«Case vacanze e affitti alti, il centro di Lecco si sta spopolando»

L’allarme di don Marco Della Corna, responsabile della pastorale giovanile: «Lo spopolamento del nostro centro storico è un dato di fatto, ci sono appartamenti sfitti e stanno aumentando le case vacanze. Dal punto di vista turistico è un buon segno, ma dobbiamo interrogarci su cosa sarà il centro di Lecco senza residenti».

Il centro di Lecco si sta spopolando. E’ la conclusione cui è facile arrivare dopo le parole di don Marco Della Corna, dal 2020 responsabile della pastorale giovanile e degli oratori della Comunità pastorale Madonna del Rosario. Don Marco è tutti i giorni a contatto con i giovani, conosce le loro problematiche, ma soprattutto durante il periodo liturgico dell’Avvento ha portato la benedizione nelle case dei lecchesi insieme agli altri sacerdoti della Comunità pastorale. Questo gli ha consentito di cogliere alcune emergenze ed in particolare quella della “desertificazione” del centro di Lecco: «Quello dello spopolamento del nostro centro storico è un dato di fatto, non è una leggenda. Ci sono appartamenti sfitti e stanno aumentando le case vacanze.
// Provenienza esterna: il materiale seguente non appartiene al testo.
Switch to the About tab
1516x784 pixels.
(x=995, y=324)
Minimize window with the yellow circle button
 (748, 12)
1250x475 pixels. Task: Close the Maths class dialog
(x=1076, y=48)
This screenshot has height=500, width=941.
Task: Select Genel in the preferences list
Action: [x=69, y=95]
Questo dal punto di vista turistico è un buon segno, ma dobbiamo interrogarci su cosa sarà il centro di Lecco senza residenti».

Un problema già emerso con evidenza il novembre scorso in occasione della sesta edizione di “Mercato Immobiliare”, l’osservatorio sul mercato lecchese della casa, voluto da “B Studio Immobiliare”. Se nel 2010 il 95% degli affitti era a lungo termine ed il 5% riservato agli universitari, nel 2023 l’affitto a breve termine ha raggiunto il 69%, quello agli universitari il 26% e quello a lungo termine è sceso al 5%. Un quadro chiaro della trasformazione dell’universo casa nel nostro territorio. «Gli appartamenti per i vacanzieri vanno bene, - continua don Marco - ma i prezzi degli affitti sono aumentati perché vengono ormai misurati sui turisti e non sono più a portata di molti e in particolare delle coppie giovani. Questo è un problema che interpella anche la Chiesa, che sta in mezzo alla gente. Meno residenti, poi, significa avere meno servizi». L’equazione è evidente, se in un luogo scompaiono i residenti, quelli che vi abitano con continuità, è ovvio che i negozi chiudano e la città si svuoti. La domanda che ne consegue è ovvia: “Vogliamo un centro di Lecco trasformato in una sorta di albergo diffuso e senza residenti?”.

Chiediamo allora a don Marco se questo svuotamento del centro città abbia ripercussioni anche sul numero di ragazzi che frequentano l’oratorio o in generale la parrocchia: «Nonostante tutto, questo non succede e la nostra è una comunità viva. Ciò accade perché siamo molto legati al mondo delle scuole e degli studenti che anche da fuori Lecco le frequentano. Gli istituti scolastici portano numerosi ragazzi a frequentare il nostro oratorio e le attività che vengono loro proposte».